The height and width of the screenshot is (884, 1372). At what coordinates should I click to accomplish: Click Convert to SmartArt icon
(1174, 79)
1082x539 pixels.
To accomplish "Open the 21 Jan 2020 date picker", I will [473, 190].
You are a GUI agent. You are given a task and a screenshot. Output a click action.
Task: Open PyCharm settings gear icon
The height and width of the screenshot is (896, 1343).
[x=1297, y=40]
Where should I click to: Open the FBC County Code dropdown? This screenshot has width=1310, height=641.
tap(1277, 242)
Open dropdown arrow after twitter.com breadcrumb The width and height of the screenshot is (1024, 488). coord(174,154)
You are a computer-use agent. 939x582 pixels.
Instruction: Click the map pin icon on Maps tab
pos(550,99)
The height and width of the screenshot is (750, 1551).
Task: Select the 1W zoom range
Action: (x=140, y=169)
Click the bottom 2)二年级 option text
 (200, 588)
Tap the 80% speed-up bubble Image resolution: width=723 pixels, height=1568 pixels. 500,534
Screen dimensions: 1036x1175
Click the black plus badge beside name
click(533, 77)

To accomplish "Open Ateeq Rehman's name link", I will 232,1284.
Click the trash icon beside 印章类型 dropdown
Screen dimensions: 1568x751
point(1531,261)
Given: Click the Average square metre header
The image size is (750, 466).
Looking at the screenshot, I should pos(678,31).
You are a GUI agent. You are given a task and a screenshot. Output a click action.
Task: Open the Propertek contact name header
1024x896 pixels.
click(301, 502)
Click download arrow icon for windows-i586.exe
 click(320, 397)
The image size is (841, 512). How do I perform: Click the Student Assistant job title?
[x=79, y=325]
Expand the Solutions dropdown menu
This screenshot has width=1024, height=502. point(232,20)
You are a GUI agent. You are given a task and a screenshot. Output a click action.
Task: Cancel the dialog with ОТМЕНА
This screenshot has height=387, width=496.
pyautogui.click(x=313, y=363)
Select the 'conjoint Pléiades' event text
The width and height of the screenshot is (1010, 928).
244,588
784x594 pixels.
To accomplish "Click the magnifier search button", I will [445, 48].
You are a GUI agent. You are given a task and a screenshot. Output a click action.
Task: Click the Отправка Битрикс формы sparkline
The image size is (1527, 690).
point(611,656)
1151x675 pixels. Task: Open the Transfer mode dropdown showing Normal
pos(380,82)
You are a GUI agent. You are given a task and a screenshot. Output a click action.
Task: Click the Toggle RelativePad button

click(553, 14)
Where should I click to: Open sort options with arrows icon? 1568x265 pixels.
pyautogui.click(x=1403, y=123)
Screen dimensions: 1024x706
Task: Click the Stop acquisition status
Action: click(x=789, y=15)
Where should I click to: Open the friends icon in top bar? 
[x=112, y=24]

▬▬▬▬▬▬

Everything in the listing must be written out again without any change.

**Task output:**
The height and width of the screenshot is (884, 1372). At what coordinates should I click to accomplish: Click Convert to SmartArt icon
(1174, 79)
1082x539 pixels.
To accomplish "Open the 21 Jan 2020 date picker", I will [473, 190].
You are a GUI agent. You are given a task and a screenshot. Output a click action.
Task: Open PyCharm settings gear icon
The height and width of the screenshot is (896, 1343).
[x=1297, y=40]
Where should I click to: Open the FBC County Code dropdown? This screenshot has width=1310, height=641.
tap(1277, 242)
Open dropdown arrow after twitter.com breadcrumb The width and height of the screenshot is (1024, 488). coord(174,154)
You are a computer-use agent. 939x582 pixels.
Instruction: Click the map pin icon on Maps tab
pos(550,99)
The height and width of the screenshot is (750, 1551).
Task: Select the 1W zoom range
Action: (x=140, y=169)
Click the bottom 2)二年级 option text
 (200, 588)
Tap the 80% speed-up bubble Image resolution: width=723 pixels, height=1568 pixels. 500,534
Screen dimensions: 1036x1175
Click the black plus badge beside name
click(533, 77)

To accomplish "Open Ateeq Rehman's name link", I will 232,1284.
Click the trash icon beside 印章类型 dropdown
Screen dimensions: 1568x751
point(1531,261)
Given: Click the Average square metre header
The image size is (750, 466).
Looking at the screenshot, I should pos(678,31).
You are a GUI agent. You are given a task and a screenshot. Output a click action.
Task: Open the Propertek contact name header
1024x896 pixels.
click(301, 502)
Click download arrow icon for windows-i586.exe
 click(320, 397)
The image size is (841, 512). How do I perform: Click the Student Assistant job title?
[x=79, y=325]
Expand the Solutions dropdown menu
This screenshot has width=1024, height=502. point(232,20)
You are a GUI agent. You are given a task and a screenshot. Output a click action.
Task: Cancel the dialog with ОТМЕНА
This screenshot has height=387, width=496.
pyautogui.click(x=313, y=363)
Select the 'conjoint Pléiades' event text
The width and height of the screenshot is (1010, 928).
244,588
784x594 pixels.
To accomplish "Click the magnifier search button", I will [445, 48].
You are a GUI agent. You are given a task and a screenshot. Output a click action.
Task: Click the Отправка Битрикс формы sparkline
The image size is (1527, 690).
point(611,656)
1151x675 pixels. Task: Open the Transfer mode dropdown showing Normal
pos(380,82)
You are a GUI agent. You are given a task and a screenshot. Output a click action.
Task: Click the Toggle RelativePad button

click(553, 14)
Where should I click to: Open sort options with arrows icon? 1568x265 pixels.
pyautogui.click(x=1403, y=123)
Screen dimensions: 1024x706
Task: Click the Stop acquisition status
Action: click(x=789, y=15)
Where should I click to: Open the friends icon in top bar? 
[x=112, y=24]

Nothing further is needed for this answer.